Chapter 38: The Janitor’s Gambit, Part Two
The ground at my feet didn’t just darken.
It died.
The ashen dirt turned into a patch of pure, starless night.
From that void, a shadow began to rise.
It didn’t make a sound.
It just unfolded, a river of silent darkness pouring upwards, coalescing into the massive, terrifying form of the red-haired Titan.
It stood between me and the Maw, a silent, monstrous guardian.
My own personal meat shield.
Then, its single, colossal eye opened.
It glowed with a soft, defiant, and utterly familiar amethyst light.

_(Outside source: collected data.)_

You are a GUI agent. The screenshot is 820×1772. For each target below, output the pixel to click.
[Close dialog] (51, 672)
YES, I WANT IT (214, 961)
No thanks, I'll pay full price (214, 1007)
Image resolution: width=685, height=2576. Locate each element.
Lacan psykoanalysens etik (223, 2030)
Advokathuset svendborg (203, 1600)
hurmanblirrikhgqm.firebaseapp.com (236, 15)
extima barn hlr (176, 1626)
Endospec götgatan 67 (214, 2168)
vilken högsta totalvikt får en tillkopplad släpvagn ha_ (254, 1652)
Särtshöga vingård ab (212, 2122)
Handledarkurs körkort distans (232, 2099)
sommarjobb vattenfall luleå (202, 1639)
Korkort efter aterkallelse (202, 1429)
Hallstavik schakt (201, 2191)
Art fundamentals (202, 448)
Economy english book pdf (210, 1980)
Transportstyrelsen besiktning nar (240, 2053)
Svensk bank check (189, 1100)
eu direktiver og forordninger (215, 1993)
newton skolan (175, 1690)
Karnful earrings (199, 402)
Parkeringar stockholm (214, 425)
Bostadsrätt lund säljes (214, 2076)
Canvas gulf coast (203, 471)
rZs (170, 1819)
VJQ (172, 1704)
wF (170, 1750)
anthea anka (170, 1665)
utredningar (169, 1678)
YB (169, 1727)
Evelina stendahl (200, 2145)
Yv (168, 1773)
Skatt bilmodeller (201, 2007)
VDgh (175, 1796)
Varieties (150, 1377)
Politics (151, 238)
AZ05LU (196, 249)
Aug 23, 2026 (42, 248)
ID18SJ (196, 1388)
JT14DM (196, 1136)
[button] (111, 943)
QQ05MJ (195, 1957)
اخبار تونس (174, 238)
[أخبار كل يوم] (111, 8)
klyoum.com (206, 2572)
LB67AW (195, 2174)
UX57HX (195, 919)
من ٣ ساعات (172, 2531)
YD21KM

The entire battlefield went dead silent.
Even the wind shut up.
The chittering static from the Maw actually faltered for a second.
The remaining members of the Hilt team just stared, their mouths hanging open.
Like a bunch of idiots.
The elite Slayers of the Blade teams, who had been struggling to their feet, froze in place.
I could feel their shock, their confusion, their raw, undiluted terror.
Man, it must be nice.
"By the Warden’s empty eyes..." someone whispered.
Seraphina’s face was a perfect, beautiful mask of absolute disbelief.
"What... what is that thing?" she breathed.
Gandalf just stared, his face pale.
He had seen it once before, in the ruins of his city.
But seeing it here, unleashed and under my command... it was a different kind of horror.
Good.
My shadow titan didn’t wait for an order.
It was an extension of my will, and my will was to win.
And not get my face eaten.
It glided forward, its movements silent and graceful, a nightmare made of smoke and memory.
The Maw’s reality-warping dome pulsed, a wave of distortion washing over the shadow.
But my titan was a creature of the void.
It was a glitch in its own right.
The wave hit it and just... split, flowing around its form like water around a stone.
It was resistant.
Not immune, but resistant enough.
That was the opening.
My voice was a cold, sharp crack in the silence.
"Gandalf!"
"Now!"
"Its left crystal leg cluster!"
"The one that glitches when it moves!"
"It’s a weak point in its animation cycle!"
"Hit it!"
Gandalf roared, a sound of pure, focused rage, and charged.
"BOOM!"
He didn’t try to punch the Maw’s body.
He followed my order.
For once.
His glowing fist slammed into the cluster of shifting crystal legs.
"CRACK!"
The sound was like a sheet of ice shattering.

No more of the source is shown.